> _WHAT YOU WILL DO_
Render everything from the line containing "Task: Click the" down to the end of the rows as a Markdown table with two columns, Number and Line, where each entry gives its sequence number and the line itself. Leave out blank lines and pictures.

____

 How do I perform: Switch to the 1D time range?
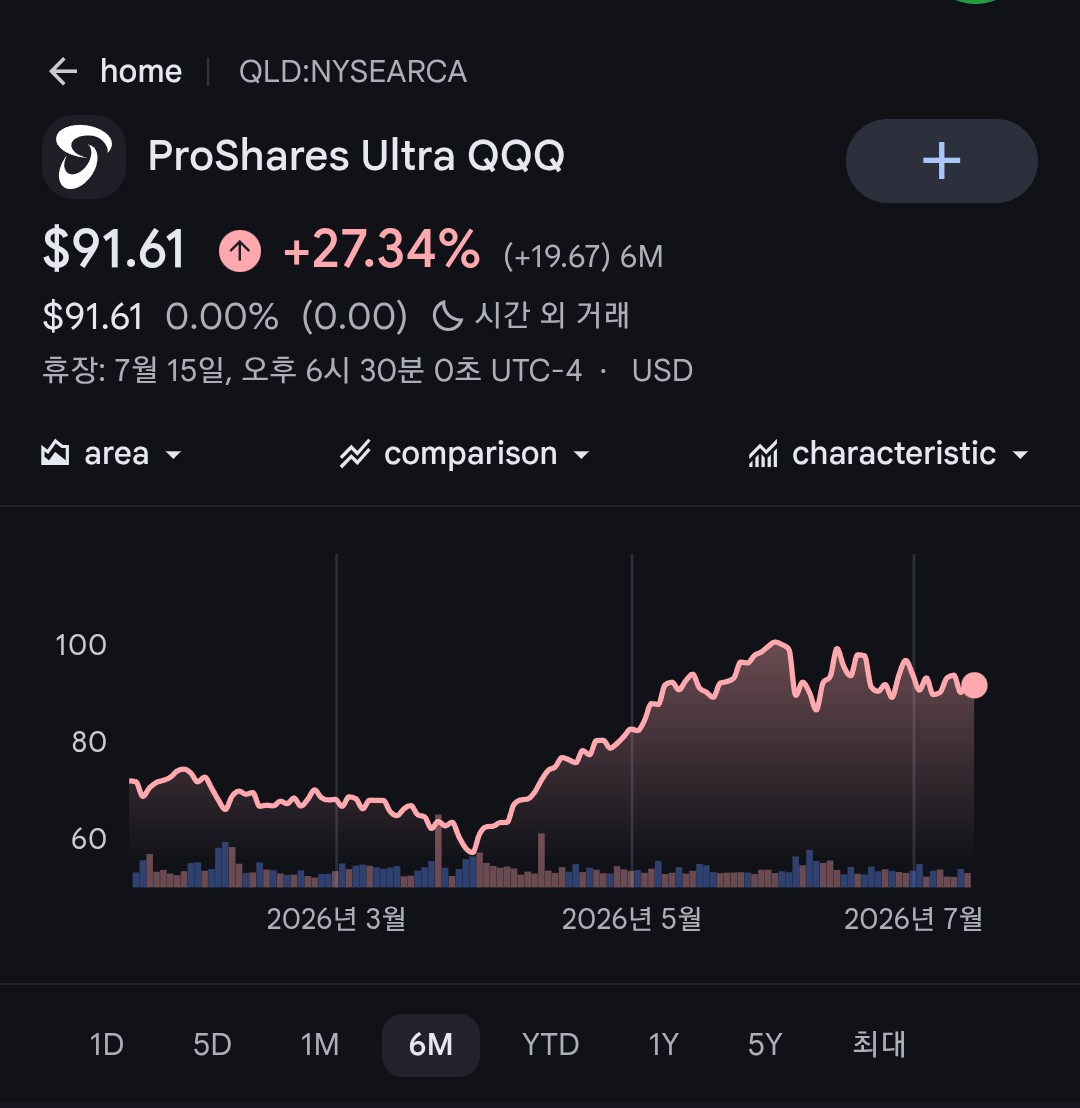pyautogui.click(x=107, y=1044)
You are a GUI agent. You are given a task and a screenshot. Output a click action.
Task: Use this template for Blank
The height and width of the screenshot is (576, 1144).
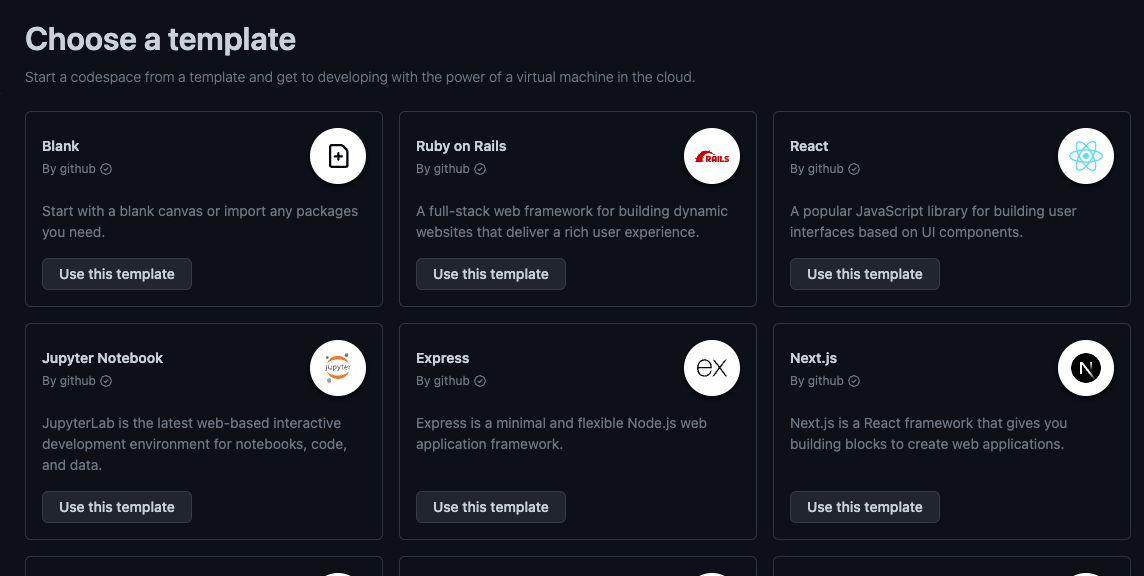pyautogui.click(x=116, y=273)

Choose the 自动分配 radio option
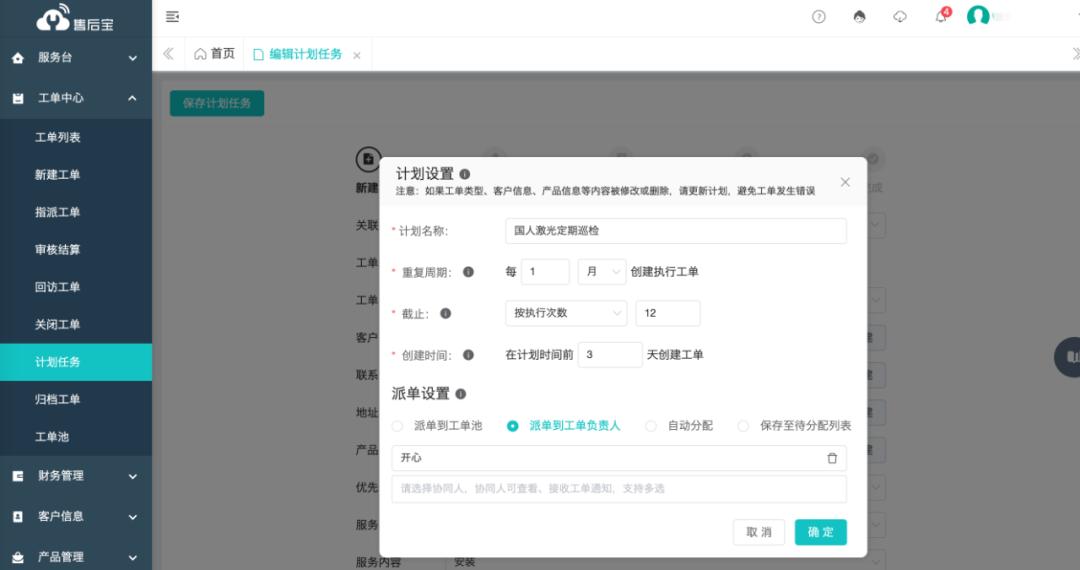(651, 426)
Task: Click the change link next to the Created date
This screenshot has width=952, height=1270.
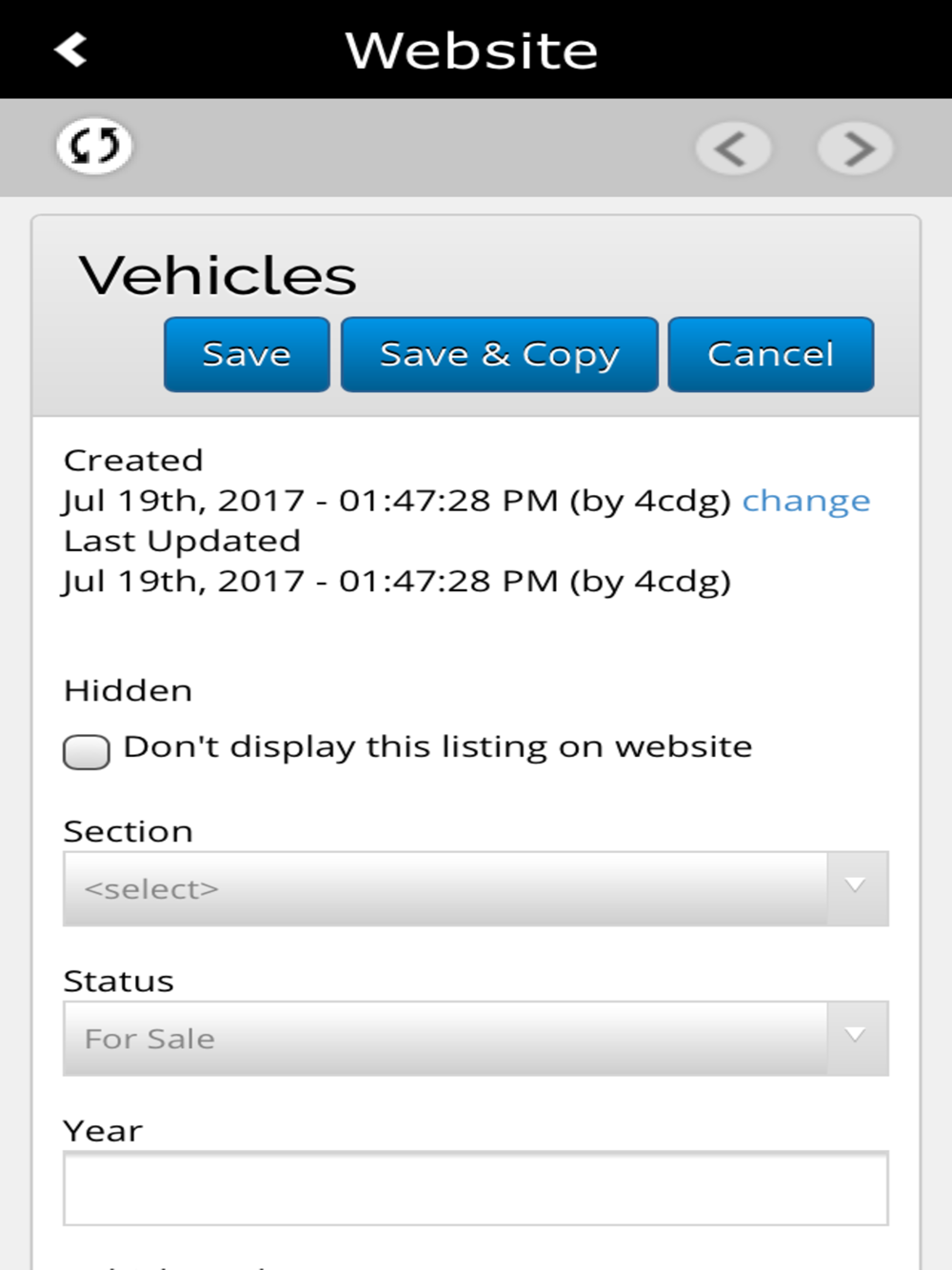Action: click(806, 501)
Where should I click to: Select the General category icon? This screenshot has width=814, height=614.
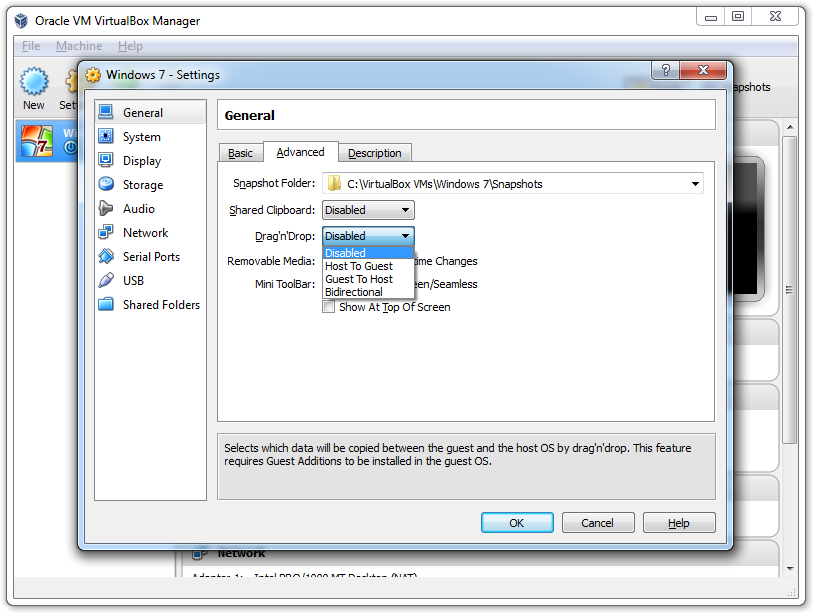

____

> _RESULT_
| Number | Line |
|---|---|
| 1 | Task: Click the change link next to the Created date |
| 2 | This screenshot has width=952, height=1270. |
| 3 | Action: click(806, 501) |
| 4 | Where should I click to: Select the General category icon? This screenshot has width=814, height=614. |